深圳と広州という2つの大都市に挟まれているため、東莞のGDPは霞んでしまうが、今年東莞のGDPは、西安市のGDPを超えた。
深圳が数十年前は小さな漁村にすぎず、海外への窓口であった香港があり、その香港への窓口として発展してきたことを考えると、東莞がこの後、深圳や広州への窓口として発展をする可能性を多くの人が感じている。
歩歩高のお膝元にファーウェイも進出
元々、東莞は、深圳に近い生産基地として発展をした。1998年には市となり、同年に約6000社の香港企業が中国内地に工場や支社を設立したが、そのうちの約4000社が東莞を選んでいる。また、歩歩高(ブーブーガオ)が本社を置き、その関連会社であるOPPO、vivoも東莞を本拠地とするなどして発展をしてきた。
ファーウェイが建設した松山湖基地
東莞の将来を決定づけたのが、華為(ファーウェイ)が2014年9月に、東莞郊外の松山湖に約130ヘクタール(東京ドーム約28個分)の敷地に松山湖基地の建設を始めたことだ。
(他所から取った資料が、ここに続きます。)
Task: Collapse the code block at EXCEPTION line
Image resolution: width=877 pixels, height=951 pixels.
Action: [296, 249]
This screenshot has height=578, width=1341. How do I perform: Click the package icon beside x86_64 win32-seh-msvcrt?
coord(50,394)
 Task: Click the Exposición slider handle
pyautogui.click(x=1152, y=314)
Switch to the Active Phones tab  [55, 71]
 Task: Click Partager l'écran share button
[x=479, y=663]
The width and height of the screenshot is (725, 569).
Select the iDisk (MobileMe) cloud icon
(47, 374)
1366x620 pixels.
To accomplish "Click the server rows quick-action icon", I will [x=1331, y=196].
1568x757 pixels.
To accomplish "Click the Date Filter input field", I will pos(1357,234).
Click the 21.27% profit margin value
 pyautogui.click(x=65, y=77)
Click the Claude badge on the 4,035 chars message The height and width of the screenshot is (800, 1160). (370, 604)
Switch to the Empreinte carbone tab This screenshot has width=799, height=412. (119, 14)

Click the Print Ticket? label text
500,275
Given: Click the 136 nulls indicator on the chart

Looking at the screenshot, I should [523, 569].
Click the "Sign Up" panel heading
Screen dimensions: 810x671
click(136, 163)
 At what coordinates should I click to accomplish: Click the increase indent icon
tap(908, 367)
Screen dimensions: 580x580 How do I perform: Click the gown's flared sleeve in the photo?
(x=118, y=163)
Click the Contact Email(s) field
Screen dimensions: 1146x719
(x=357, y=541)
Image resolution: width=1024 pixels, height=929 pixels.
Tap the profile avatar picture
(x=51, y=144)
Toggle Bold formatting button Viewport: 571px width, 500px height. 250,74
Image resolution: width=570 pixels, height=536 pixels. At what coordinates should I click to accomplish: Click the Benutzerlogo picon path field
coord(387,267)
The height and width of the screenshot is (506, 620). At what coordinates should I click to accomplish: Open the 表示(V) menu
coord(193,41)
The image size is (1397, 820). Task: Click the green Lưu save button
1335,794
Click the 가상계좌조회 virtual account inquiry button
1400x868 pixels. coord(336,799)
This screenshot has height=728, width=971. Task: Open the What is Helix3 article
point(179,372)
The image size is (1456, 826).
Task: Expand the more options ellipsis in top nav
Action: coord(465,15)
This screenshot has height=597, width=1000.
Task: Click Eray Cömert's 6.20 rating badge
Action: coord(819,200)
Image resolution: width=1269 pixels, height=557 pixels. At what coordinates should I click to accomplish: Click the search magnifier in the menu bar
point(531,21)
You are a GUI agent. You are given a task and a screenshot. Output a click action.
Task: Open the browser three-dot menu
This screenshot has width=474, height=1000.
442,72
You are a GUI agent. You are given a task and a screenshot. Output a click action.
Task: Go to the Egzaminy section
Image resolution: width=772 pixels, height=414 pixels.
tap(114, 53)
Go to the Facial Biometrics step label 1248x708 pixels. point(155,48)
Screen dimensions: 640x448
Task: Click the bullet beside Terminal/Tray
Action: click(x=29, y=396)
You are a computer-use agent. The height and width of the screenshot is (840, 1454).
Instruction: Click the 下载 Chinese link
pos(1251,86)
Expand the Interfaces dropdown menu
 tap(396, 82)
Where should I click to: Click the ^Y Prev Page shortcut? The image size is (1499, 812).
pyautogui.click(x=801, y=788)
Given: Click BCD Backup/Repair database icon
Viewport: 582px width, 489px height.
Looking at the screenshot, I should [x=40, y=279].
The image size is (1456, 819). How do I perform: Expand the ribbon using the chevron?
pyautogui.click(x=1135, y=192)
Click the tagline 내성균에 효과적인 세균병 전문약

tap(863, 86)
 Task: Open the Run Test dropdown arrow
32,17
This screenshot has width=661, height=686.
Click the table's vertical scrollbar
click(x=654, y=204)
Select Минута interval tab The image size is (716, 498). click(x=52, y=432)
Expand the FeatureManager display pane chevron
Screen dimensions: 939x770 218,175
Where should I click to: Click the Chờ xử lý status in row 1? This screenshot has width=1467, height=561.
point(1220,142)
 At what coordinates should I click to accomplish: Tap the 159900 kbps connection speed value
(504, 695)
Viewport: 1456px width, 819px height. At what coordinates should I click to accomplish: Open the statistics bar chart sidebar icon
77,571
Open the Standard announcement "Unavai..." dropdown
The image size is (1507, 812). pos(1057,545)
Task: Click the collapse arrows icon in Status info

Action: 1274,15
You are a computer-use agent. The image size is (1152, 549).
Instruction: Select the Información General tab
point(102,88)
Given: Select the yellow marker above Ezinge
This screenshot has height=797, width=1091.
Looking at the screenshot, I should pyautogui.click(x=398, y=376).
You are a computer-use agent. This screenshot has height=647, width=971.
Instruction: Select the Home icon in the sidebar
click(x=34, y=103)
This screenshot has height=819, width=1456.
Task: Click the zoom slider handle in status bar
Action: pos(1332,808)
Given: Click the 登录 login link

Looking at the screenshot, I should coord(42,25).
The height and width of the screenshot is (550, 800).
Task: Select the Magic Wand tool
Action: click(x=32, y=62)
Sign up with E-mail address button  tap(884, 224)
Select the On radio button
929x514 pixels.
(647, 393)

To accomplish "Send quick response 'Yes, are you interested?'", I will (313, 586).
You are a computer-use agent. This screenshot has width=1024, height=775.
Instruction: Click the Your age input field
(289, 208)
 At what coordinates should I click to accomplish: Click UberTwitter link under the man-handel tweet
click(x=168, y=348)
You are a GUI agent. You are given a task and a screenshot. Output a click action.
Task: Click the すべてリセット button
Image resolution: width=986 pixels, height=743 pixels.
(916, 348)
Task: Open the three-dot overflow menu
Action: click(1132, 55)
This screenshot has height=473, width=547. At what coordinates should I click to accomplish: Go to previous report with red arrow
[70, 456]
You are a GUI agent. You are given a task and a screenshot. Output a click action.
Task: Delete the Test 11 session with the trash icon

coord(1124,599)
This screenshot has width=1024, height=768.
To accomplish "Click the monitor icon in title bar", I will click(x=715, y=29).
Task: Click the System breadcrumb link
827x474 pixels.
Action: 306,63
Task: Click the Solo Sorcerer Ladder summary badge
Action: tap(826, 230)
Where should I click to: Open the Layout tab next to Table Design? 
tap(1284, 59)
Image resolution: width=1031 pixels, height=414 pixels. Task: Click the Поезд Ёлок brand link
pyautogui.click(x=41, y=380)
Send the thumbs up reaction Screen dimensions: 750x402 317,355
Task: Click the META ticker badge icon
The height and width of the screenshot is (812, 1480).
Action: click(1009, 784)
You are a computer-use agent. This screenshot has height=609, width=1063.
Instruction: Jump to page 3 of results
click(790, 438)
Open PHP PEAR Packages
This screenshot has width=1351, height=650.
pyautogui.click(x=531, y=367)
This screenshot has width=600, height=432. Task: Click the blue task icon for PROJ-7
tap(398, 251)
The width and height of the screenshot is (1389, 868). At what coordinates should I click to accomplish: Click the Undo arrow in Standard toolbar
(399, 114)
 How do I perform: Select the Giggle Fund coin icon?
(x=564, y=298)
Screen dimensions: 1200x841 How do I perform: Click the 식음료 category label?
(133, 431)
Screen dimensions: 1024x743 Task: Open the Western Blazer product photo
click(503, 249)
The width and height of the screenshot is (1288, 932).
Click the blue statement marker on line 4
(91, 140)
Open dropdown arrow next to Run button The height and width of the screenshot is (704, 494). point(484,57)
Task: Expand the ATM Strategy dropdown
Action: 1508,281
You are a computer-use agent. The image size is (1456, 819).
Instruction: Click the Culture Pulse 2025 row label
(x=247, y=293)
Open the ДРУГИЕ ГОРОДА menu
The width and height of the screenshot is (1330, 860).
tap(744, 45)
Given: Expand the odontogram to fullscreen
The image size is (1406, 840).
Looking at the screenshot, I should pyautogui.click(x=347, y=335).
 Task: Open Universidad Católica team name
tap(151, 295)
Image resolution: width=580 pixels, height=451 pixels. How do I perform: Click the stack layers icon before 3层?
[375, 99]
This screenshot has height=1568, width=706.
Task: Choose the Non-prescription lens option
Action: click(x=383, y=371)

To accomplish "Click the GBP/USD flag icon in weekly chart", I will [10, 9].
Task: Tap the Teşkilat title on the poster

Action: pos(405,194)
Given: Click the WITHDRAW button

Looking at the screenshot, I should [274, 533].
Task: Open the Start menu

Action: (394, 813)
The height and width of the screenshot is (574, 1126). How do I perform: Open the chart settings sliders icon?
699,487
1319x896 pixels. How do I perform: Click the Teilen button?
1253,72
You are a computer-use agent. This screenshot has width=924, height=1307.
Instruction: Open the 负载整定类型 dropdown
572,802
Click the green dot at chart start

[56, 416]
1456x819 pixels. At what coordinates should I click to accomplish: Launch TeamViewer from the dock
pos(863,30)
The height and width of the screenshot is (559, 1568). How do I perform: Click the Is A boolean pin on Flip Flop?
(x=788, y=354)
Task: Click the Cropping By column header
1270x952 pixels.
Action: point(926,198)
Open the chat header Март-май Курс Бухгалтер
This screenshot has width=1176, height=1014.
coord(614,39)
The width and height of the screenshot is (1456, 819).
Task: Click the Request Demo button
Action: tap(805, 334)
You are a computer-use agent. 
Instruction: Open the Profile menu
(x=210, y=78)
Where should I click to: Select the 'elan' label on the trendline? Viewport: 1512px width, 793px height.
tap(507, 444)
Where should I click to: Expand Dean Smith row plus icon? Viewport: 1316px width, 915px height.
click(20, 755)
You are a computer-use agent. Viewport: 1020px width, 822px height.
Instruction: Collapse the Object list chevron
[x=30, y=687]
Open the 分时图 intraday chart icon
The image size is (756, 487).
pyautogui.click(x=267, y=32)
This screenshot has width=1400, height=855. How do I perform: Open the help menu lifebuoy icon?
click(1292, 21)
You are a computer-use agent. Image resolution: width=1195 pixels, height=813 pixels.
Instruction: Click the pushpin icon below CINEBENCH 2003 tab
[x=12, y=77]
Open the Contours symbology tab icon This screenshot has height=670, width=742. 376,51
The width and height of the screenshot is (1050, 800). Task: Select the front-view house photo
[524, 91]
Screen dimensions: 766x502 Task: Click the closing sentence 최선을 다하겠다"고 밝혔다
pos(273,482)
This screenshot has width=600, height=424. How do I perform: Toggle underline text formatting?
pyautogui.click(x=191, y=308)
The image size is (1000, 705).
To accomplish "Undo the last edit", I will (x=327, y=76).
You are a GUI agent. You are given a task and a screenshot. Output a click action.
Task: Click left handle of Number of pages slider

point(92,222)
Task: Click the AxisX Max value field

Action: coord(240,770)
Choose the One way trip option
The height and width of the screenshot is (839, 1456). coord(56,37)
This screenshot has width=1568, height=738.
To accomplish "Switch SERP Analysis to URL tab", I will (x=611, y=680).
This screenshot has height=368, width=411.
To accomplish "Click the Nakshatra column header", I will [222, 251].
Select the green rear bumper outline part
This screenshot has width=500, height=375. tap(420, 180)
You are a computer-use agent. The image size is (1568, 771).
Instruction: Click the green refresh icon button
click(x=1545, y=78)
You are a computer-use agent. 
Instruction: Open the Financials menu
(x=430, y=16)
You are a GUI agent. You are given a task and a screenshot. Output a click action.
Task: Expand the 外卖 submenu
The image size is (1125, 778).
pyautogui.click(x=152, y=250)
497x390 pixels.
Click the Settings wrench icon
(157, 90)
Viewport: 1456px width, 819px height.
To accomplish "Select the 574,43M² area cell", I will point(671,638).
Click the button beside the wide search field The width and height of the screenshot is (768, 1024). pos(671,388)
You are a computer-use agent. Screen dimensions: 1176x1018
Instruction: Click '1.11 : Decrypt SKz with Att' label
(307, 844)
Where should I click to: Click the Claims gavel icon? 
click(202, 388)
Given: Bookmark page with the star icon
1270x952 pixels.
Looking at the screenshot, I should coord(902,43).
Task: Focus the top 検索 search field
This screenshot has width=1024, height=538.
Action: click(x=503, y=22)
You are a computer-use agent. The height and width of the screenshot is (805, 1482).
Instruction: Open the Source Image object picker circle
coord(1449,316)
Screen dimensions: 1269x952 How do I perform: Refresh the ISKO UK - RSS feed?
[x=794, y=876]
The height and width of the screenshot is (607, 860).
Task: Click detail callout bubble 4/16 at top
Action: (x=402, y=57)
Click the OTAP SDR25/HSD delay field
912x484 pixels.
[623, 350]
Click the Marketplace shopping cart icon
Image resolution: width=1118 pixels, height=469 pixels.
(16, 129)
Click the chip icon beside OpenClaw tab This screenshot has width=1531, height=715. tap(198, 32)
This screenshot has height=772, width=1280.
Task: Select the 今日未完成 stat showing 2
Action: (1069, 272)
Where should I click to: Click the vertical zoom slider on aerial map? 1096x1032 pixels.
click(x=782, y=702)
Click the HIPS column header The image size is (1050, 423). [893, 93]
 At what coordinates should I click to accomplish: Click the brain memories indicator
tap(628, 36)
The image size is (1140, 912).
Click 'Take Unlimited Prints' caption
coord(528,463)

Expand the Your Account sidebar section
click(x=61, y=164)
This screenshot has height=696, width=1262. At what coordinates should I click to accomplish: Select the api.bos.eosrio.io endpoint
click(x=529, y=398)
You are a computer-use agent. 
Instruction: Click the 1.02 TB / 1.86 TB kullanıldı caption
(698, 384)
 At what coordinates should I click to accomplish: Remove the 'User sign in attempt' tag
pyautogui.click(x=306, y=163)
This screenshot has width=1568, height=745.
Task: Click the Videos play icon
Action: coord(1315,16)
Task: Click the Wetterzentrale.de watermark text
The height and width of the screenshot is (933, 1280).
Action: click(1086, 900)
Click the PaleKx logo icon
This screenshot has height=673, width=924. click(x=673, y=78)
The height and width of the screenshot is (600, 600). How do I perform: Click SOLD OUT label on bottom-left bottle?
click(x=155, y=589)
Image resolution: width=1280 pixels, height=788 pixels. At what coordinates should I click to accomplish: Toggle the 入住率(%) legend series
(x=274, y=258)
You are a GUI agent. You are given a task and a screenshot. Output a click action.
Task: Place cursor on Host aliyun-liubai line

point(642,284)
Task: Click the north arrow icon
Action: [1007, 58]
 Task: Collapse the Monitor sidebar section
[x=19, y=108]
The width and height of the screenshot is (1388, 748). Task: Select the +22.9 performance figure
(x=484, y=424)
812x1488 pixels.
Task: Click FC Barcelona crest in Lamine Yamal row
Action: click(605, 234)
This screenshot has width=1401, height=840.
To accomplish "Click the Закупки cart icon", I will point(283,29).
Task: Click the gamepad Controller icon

ファーウェイは、本部はあくまでも深圳としながら、研究基地として松山湖基地を設立し、最終的に3万人の社員が働くことになる。すでに「東莞松山湖基地新本部」という言い方が通用するようになっている。
▲ファーウェイ松山湖基地の空撮映像。最終的に3万人の社員がここで働くことになる。
アリババ、京東も東莞に物流拠点
2015年には、アリババが80億元(約1420億円)を投じて、東莞麻涌鎮に傘下の物流企業「菜鳥華南本部」を設置し、2020年にはアリクラウドが160億元、アリババが240億元を追加投資し、大規模な物流基地を構築している。
京東(ジンドン)も、華南電子商務運営センター、物流ハブセンター、ドローン無人カート本部、倉庫などを設置している。
中国4大経済圏のひとつとなる粤港澳経済圏
中国政府は、上海を中心とした長三角経済圏、北京を中心とした京津翼経済圏、成都を中心とした成渝経済圏、そして、深圳、広州、香港を中心とした粤港澳経済圏の4つを中国経済の中心的存在として位置づけようとしている。
粤港澳経済圏は、深圳、広州、香港が中心となり、それを佛山市、東莞市が補う形で発展をしていくと見られている。